[WHAT TO PRODUCE]
An exact copy of the listing below is required.

[RECORDS FOR THE TASK]
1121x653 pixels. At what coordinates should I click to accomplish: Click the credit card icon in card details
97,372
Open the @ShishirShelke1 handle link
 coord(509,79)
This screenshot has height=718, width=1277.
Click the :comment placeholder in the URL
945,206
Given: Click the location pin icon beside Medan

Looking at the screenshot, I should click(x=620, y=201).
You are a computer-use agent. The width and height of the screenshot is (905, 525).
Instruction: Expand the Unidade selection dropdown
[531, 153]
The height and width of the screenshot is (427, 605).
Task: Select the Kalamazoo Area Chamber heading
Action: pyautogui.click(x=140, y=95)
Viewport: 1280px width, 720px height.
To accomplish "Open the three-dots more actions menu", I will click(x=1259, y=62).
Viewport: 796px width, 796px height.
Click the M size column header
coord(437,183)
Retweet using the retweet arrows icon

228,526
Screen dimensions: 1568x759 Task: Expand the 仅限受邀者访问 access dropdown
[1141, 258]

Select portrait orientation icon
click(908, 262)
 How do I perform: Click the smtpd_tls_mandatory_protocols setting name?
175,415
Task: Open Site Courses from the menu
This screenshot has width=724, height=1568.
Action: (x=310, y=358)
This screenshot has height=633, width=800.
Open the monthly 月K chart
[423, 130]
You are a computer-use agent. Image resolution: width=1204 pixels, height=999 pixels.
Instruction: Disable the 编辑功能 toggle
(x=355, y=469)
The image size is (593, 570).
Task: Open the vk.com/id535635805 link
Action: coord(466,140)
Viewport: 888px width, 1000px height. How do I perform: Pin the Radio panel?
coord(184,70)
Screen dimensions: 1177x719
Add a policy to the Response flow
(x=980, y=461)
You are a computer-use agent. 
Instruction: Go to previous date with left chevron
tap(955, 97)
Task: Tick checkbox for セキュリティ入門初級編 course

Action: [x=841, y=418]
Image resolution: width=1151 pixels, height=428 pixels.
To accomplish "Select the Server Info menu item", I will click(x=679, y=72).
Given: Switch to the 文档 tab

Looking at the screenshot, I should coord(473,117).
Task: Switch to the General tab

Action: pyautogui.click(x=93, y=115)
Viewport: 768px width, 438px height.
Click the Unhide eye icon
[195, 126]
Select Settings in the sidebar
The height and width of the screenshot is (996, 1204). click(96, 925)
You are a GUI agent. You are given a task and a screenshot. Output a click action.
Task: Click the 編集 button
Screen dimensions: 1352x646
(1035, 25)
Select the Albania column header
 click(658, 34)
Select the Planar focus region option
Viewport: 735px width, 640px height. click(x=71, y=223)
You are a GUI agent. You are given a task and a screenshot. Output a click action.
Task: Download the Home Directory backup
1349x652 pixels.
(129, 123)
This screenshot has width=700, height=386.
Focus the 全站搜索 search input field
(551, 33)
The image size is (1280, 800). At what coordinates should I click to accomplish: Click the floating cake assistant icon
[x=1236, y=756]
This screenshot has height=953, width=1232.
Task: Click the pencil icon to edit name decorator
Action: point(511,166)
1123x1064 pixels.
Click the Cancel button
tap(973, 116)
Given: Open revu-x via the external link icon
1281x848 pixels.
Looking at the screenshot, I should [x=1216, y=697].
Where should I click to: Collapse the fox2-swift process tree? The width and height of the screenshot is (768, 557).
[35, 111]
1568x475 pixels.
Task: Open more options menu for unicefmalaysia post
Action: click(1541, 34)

[SOLUTION TO THE EXERCISE]
1121x653 pixels. At what coordinates should I click to accomplish: Click the credit card icon in card details
97,372
Open the @ShishirShelke1 handle link
 coord(509,79)
This screenshot has height=718, width=1277.
Click the :comment placeholder in the URL
945,206
Given: Click the location pin icon beside Medan

Looking at the screenshot, I should click(x=620, y=201).
You are a computer-use agent. The width and height of the screenshot is (905, 525).
Instruction: Expand the Unidade selection dropdown
[531, 153]
The height and width of the screenshot is (427, 605).
Task: Select the Kalamazoo Area Chamber heading
Action: pyautogui.click(x=140, y=95)
Viewport: 1280px width, 720px height.
To accomplish "Open the three-dots more actions menu", I will click(x=1259, y=62).
Viewport: 796px width, 796px height.
Click the M size column header
coord(437,183)
Retweet using the retweet arrows icon

228,526
Screen dimensions: 1568x759 Task: Expand the 仅限受邀者访问 access dropdown
[1141, 258]

Select portrait orientation icon
click(908, 262)
 How do I perform: Click the smtpd_tls_mandatory_protocols setting name?
175,415
Task: Open Site Courses from the menu
This screenshot has width=724, height=1568.
Action: (x=310, y=358)
This screenshot has height=633, width=800.
Open the monthly 月K chart
[423, 130]
You are a computer-use agent. Image resolution: width=1204 pixels, height=999 pixels.
Instruction: Disable the 编辑功能 toggle
(x=355, y=469)
The image size is (593, 570).
Task: Open the vk.com/id535635805 link
Action: coord(466,140)
Viewport: 888px width, 1000px height. How do I perform: Pin the Radio panel?
coord(184,70)
Screen dimensions: 1177x719
Add a policy to the Response flow
(x=980, y=461)
You are a computer-use agent. 
Instruction: Go to previous date with left chevron
tap(955, 97)
Task: Tick checkbox for セキュリティ入門初級編 course

Action: [x=841, y=418]
Image resolution: width=1151 pixels, height=428 pixels.
To accomplish "Select the Server Info menu item", I will click(x=679, y=72).
Given: Switch to the 文档 tab

Looking at the screenshot, I should coord(473,117).
Task: Switch to the General tab

Action: pyautogui.click(x=93, y=115)
Viewport: 768px width, 438px height.
Click the Unhide eye icon
[195, 126]
Select Settings in the sidebar
The height and width of the screenshot is (996, 1204). click(96, 925)
You are a GUI agent. You are given a task and a screenshot. Output a click action.
Task: Click the 編集 button
Screen dimensions: 1352x646
(1035, 25)
Select the Albania column header
 click(658, 34)
Select the Planar focus region option
Viewport: 735px width, 640px height. click(x=71, y=223)
You are a GUI agent. You are given a task and a screenshot. Output a click action.
Task: Download the Home Directory backup
1349x652 pixels.
(129, 123)
This screenshot has width=700, height=386.
Focus the 全站搜索 search input field
(551, 33)
The image size is (1280, 800). At what coordinates should I click to accomplish: Click the floating cake assistant icon
[x=1236, y=756]
This screenshot has height=953, width=1232.
Task: Click the pencil icon to edit name decorator
Action: point(511,166)
1123x1064 pixels.
Click the Cancel button
tap(973, 116)
Given: Open revu-x via the external link icon
1281x848 pixels.
Looking at the screenshot, I should [x=1216, y=697].
Where should I click to: Collapse the fox2-swift process tree? The width and height of the screenshot is (768, 557).
[35, 111]
1568x475 pixels.
Task: Open more options menu for unicefmalaysia post
Action: click(1541, 34)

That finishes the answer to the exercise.